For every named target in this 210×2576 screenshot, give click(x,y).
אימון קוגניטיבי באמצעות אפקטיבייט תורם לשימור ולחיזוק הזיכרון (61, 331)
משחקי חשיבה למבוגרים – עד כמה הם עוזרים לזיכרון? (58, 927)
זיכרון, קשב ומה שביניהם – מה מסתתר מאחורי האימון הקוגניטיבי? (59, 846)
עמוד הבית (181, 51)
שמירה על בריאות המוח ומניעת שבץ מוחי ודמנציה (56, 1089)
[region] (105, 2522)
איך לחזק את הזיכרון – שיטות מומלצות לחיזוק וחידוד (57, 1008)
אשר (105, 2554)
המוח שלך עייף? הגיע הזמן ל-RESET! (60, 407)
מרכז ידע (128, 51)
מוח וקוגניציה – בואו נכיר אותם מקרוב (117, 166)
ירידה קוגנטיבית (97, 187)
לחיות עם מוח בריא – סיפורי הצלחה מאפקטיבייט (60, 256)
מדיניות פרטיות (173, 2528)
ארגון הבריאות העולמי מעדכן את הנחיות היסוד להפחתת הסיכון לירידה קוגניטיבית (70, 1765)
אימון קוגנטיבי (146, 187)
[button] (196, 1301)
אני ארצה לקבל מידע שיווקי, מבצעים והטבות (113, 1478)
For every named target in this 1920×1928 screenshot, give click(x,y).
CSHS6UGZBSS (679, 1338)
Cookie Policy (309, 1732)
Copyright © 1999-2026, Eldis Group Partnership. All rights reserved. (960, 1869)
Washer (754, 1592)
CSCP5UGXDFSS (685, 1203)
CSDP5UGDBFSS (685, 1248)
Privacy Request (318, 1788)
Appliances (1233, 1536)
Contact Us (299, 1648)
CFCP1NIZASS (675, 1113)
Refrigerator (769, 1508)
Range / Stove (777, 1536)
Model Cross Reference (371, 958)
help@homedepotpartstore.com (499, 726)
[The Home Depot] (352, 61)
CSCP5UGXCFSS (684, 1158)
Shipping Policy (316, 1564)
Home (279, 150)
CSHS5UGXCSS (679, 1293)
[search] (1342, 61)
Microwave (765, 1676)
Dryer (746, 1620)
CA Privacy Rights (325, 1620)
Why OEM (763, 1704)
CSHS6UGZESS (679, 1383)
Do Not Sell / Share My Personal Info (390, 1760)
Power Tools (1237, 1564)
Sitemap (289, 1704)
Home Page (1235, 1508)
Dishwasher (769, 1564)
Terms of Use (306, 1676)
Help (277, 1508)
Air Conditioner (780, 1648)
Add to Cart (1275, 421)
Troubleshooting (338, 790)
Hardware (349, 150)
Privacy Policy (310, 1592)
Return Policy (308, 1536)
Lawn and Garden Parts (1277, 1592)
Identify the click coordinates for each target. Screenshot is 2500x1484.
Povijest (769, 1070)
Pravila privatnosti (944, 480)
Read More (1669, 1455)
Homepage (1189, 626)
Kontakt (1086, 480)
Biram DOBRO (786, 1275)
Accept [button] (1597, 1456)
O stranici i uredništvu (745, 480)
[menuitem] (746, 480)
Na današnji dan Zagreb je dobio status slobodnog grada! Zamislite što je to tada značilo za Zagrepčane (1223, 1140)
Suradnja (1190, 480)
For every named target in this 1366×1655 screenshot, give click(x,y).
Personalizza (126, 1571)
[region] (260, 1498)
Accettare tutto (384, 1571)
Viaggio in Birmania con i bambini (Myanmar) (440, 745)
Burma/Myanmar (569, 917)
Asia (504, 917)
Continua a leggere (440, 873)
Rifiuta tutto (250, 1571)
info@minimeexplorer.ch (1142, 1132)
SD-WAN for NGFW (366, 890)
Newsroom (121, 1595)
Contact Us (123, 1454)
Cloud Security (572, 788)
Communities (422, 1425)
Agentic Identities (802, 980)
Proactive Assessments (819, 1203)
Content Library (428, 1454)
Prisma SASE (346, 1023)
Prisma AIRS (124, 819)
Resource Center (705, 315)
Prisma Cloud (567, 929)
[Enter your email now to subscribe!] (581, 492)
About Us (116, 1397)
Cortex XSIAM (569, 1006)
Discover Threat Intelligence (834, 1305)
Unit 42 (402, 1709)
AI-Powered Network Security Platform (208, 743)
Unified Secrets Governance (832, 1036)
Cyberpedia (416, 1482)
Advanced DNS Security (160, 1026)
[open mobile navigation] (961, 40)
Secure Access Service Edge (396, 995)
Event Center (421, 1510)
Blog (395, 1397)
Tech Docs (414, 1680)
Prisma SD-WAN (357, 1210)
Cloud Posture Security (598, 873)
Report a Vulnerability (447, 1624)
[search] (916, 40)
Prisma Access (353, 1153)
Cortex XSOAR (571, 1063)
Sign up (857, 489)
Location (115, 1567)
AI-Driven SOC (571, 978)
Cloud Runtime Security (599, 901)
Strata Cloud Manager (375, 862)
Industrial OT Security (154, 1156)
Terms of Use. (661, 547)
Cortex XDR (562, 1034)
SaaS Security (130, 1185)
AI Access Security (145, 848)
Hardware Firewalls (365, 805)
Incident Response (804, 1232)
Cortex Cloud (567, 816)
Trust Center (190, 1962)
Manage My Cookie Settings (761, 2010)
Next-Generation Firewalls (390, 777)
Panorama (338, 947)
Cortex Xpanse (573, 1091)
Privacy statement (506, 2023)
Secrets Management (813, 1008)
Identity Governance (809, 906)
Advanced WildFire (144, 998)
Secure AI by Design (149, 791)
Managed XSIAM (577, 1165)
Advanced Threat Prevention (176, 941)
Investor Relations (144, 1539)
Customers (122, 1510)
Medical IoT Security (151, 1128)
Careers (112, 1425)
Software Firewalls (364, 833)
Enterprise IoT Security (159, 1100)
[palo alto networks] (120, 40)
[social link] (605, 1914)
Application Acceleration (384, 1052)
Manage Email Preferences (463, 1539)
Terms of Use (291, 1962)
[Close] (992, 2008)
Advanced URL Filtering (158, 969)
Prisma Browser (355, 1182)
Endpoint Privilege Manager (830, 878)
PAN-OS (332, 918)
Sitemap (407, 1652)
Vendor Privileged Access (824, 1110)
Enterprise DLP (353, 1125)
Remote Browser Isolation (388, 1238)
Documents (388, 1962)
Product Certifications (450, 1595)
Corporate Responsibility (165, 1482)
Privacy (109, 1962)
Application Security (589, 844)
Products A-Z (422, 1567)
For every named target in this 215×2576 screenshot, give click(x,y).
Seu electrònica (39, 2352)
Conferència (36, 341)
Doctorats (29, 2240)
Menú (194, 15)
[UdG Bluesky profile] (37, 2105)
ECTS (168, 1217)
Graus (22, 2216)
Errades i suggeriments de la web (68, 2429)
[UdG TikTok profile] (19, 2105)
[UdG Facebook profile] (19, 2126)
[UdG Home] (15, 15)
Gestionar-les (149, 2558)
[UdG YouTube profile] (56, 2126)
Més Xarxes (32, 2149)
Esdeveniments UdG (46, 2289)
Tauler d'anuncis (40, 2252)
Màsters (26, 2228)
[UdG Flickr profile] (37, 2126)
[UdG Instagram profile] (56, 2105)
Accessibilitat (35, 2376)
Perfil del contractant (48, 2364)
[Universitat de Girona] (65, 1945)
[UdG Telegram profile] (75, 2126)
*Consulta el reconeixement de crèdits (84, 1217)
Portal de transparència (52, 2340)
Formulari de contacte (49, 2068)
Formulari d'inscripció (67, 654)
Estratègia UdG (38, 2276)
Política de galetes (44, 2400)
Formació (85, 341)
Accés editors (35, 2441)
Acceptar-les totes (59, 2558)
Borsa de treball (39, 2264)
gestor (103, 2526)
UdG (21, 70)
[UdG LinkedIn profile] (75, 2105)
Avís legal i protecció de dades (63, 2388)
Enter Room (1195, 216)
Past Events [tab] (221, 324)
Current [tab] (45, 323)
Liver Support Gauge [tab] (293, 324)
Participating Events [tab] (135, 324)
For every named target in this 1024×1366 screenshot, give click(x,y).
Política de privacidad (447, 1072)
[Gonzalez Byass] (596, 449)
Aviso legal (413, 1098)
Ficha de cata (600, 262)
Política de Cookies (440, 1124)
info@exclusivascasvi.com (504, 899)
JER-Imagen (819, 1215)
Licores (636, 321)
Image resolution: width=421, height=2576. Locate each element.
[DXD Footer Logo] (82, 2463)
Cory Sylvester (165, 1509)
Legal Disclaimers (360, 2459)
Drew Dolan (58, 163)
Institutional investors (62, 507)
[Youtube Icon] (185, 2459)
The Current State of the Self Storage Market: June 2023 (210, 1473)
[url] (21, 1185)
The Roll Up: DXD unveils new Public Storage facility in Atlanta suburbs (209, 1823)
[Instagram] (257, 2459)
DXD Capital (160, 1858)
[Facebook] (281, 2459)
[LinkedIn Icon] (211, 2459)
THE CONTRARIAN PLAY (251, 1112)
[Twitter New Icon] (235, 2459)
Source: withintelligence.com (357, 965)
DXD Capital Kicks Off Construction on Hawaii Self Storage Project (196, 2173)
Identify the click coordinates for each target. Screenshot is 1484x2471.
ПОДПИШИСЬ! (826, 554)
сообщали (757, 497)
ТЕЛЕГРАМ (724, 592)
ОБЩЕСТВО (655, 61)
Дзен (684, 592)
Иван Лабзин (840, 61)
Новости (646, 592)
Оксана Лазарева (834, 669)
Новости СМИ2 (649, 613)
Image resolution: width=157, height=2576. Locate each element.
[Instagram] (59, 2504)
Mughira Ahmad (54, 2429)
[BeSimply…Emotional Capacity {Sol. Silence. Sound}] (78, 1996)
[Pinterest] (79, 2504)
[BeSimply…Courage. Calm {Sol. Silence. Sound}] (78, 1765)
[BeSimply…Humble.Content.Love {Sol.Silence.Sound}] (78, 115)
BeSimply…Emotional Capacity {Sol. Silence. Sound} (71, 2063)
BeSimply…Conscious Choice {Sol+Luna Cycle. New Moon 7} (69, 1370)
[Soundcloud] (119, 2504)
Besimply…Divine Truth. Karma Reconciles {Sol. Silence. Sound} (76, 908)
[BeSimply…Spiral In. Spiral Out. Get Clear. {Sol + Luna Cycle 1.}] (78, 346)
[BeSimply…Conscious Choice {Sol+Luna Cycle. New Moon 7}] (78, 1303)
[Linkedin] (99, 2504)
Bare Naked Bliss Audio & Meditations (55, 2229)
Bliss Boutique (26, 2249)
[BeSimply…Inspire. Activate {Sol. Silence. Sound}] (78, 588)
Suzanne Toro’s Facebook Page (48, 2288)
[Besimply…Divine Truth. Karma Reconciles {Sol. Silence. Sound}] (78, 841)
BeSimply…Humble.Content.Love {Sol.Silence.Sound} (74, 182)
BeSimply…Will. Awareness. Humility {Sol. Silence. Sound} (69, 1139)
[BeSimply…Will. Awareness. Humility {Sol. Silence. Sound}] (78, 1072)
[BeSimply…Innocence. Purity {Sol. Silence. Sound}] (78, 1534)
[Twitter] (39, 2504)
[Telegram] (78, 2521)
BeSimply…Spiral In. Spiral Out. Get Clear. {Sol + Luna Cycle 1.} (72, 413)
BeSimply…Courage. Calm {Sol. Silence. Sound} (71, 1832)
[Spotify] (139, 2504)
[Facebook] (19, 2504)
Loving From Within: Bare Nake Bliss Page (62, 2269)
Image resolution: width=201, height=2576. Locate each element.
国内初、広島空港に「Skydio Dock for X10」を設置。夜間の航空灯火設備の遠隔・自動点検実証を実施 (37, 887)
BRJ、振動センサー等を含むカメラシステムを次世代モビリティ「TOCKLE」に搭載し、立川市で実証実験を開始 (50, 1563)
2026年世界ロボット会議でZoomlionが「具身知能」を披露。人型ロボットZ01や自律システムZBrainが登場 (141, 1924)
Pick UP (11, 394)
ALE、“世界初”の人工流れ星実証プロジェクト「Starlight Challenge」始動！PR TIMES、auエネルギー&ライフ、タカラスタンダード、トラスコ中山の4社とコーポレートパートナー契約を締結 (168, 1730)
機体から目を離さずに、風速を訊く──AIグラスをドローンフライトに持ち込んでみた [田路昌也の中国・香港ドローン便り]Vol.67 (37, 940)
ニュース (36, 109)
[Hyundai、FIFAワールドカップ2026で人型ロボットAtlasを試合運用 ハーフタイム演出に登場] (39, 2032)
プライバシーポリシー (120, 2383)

******

Work instructions:
From the records above, reproduce exactly the lines from the one with "Cortex Cloud (567, 816)" to the one with "[Close] (992, 2008)", both included, and no others.

Result for this task:
Cortex Cloud (567, 816)
Trust Center (190, 1962)
Manage My Cookie Settings (761, 2010)
Next-Generation Firewalls (390, 777)
Panorama (338, 947)
Cortex Xpanse (573, 1091)
Privacy statement (506, 2023)
Secrets Management (813, 1008)
Identity Governance (809, 906)
Advanced WildFire (144, 998)
Secure AI by Design (149, 791)
Managed XSIAM (577, 1165)
Advanced Threat Prevention (176, 941)
Investor Relations (144, 1539)
Customers (122, 1510)
Medical IoT Security (151, 1128)
Careers (112, 1425)
Software Firewalls (364, 833)
Enterprise IoT Security (159, 1100)
[palo alto networks] (120, 40)
[social link] (605, 1914)
Application Acceleration (384, 1052)
Manage Email Preferences (463, 1539)
Terms of Use (291, 1962)
[Close] (992, 2008)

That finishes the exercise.